- **PROBLEM TO SOLVE**
Which lines of the listing hold the string "like"? Show each of them.

DATASET ENTRIES: Begin

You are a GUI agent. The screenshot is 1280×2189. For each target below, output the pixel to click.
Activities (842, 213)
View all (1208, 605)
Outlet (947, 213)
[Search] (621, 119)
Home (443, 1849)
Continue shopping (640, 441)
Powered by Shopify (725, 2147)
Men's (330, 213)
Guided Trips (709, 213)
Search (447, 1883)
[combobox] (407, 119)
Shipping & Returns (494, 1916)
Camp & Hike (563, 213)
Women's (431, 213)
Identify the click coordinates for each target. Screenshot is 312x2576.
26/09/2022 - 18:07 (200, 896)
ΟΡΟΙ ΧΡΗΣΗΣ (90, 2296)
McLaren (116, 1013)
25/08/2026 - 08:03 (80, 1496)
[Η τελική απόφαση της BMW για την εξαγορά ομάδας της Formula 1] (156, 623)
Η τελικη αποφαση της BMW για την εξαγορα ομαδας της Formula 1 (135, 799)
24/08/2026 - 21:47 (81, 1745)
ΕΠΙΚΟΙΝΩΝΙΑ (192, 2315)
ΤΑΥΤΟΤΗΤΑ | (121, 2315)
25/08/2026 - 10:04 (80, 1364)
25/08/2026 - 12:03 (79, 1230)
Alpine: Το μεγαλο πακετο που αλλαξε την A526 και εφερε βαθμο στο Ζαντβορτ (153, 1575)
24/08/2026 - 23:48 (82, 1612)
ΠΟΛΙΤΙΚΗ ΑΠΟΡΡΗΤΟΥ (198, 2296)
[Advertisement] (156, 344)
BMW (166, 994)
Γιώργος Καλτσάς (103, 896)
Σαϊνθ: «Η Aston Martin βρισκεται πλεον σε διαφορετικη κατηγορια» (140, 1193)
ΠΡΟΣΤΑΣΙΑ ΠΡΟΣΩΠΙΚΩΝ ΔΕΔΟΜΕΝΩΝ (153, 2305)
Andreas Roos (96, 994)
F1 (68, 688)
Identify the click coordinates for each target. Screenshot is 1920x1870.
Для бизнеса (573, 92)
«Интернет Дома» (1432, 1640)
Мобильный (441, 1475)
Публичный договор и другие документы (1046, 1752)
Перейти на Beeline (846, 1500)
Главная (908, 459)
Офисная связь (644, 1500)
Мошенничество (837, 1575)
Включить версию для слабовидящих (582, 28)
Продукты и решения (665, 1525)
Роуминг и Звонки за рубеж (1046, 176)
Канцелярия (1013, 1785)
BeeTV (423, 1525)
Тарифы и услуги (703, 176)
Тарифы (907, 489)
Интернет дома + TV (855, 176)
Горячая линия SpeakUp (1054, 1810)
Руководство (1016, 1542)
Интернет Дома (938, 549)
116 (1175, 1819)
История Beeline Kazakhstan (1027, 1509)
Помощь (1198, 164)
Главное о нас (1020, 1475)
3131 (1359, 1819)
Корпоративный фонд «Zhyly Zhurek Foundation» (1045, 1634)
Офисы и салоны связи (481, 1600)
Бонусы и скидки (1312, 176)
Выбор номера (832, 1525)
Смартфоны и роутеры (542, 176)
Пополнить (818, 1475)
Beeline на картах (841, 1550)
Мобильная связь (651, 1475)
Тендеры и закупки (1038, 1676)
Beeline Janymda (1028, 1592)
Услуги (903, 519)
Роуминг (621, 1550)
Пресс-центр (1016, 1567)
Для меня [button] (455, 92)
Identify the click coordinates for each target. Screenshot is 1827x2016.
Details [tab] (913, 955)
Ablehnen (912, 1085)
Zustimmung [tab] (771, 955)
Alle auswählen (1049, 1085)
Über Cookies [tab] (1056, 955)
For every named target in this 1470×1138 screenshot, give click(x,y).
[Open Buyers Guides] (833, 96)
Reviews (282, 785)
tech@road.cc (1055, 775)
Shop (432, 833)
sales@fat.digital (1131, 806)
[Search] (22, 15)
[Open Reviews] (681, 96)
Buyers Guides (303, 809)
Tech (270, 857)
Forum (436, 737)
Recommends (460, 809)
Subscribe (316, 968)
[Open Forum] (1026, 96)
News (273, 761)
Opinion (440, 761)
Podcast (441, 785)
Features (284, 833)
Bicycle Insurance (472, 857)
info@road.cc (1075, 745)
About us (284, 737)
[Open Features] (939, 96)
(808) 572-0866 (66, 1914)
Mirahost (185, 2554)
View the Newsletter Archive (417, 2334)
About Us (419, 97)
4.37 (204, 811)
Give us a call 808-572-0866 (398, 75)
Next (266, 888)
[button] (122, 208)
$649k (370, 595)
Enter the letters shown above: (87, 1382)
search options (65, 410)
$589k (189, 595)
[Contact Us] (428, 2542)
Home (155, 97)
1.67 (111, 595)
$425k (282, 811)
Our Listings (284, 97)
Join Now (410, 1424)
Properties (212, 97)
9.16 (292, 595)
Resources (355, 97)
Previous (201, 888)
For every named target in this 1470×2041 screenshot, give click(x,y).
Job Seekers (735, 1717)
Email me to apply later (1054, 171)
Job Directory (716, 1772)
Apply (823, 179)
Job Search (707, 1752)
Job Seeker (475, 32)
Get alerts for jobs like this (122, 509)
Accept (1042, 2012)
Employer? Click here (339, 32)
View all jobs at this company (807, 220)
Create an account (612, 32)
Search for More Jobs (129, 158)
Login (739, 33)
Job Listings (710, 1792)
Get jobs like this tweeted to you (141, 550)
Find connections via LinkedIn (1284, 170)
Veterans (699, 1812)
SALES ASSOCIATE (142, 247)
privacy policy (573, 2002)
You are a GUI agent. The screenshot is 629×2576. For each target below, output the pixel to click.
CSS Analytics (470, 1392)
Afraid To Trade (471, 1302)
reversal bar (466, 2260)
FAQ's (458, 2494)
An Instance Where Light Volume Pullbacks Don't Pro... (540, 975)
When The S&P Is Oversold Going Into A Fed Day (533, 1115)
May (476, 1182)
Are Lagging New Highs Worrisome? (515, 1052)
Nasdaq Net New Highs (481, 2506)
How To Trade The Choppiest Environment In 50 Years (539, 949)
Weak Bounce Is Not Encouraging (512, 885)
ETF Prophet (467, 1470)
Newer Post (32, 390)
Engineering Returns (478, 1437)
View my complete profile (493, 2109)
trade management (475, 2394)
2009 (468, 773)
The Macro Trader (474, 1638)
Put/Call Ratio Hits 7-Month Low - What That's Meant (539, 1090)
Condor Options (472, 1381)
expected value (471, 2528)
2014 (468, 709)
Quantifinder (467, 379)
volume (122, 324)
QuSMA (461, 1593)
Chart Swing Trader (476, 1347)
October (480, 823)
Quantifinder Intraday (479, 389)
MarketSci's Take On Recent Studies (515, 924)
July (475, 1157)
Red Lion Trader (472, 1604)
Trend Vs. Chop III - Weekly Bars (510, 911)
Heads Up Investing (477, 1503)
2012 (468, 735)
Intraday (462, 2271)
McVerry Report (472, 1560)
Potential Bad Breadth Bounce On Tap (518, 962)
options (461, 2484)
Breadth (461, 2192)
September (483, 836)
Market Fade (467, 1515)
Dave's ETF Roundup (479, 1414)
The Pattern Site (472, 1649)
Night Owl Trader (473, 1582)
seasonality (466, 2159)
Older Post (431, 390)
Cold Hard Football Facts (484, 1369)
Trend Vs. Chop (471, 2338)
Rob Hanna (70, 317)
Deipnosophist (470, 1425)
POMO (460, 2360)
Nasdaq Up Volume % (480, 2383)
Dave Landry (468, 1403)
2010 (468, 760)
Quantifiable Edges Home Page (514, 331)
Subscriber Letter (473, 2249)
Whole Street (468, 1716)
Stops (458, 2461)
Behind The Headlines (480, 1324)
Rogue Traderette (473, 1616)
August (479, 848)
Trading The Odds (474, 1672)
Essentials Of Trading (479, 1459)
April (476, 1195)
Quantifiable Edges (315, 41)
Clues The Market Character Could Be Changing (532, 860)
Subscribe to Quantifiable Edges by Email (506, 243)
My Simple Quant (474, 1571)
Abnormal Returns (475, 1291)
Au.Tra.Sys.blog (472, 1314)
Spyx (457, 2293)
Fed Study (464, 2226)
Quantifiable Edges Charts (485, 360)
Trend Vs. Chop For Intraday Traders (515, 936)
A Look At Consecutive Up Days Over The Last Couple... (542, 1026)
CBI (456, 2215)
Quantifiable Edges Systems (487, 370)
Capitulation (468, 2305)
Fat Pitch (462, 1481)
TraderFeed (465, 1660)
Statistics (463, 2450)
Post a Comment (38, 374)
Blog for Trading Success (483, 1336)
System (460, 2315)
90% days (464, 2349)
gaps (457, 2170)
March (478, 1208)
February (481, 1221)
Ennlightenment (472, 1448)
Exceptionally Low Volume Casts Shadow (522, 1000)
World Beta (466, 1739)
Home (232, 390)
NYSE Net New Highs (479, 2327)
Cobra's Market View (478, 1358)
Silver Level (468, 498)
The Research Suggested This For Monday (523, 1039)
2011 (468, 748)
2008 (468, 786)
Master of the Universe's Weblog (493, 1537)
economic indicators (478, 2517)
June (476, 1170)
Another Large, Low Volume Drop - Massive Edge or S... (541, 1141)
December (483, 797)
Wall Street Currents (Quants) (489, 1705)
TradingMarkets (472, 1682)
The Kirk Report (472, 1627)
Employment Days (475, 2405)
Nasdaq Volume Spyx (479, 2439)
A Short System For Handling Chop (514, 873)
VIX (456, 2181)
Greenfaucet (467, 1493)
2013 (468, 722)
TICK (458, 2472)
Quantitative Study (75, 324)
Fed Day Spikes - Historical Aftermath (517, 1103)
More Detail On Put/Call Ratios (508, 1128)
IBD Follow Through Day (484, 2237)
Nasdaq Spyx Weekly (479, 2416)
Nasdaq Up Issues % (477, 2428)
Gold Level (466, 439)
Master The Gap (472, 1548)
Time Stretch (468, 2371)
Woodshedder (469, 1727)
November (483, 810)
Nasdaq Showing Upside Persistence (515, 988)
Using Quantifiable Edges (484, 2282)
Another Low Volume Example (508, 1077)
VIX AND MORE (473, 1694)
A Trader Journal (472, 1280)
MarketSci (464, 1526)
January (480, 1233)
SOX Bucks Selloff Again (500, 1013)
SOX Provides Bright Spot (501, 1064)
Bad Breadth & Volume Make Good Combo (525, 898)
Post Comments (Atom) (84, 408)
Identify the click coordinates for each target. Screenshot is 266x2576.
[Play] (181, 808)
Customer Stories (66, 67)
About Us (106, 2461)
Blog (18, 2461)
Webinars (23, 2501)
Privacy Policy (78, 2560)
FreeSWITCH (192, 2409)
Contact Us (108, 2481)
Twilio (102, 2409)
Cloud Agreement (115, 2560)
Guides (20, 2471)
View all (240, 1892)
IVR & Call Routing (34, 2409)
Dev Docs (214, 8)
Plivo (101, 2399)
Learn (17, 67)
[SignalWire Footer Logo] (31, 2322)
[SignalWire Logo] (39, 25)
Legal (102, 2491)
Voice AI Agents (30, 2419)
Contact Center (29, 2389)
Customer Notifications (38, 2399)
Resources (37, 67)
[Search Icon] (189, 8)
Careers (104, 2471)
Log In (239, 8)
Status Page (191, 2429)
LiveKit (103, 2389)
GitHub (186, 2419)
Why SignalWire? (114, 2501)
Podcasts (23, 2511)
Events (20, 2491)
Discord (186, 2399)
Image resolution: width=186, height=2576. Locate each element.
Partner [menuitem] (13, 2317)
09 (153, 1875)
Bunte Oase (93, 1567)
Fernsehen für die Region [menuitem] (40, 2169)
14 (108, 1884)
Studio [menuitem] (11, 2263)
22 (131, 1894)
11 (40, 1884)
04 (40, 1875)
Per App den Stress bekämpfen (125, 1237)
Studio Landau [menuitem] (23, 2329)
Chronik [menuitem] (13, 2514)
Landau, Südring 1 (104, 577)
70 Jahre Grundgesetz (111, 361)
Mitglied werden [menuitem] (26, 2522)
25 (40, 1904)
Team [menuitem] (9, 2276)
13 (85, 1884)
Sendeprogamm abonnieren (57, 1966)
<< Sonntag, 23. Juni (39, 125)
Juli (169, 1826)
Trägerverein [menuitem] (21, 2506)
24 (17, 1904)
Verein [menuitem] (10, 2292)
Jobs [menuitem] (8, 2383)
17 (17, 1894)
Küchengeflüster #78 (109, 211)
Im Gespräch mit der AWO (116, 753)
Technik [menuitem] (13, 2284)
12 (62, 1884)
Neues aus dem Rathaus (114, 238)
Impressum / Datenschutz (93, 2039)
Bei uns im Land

DATASET ENTRIES: End

- **RESULT FOR THIS EXERCISE**
Get alerts for jobs like this (122, 509)
Get jobs like this tweeted to you (141, 550)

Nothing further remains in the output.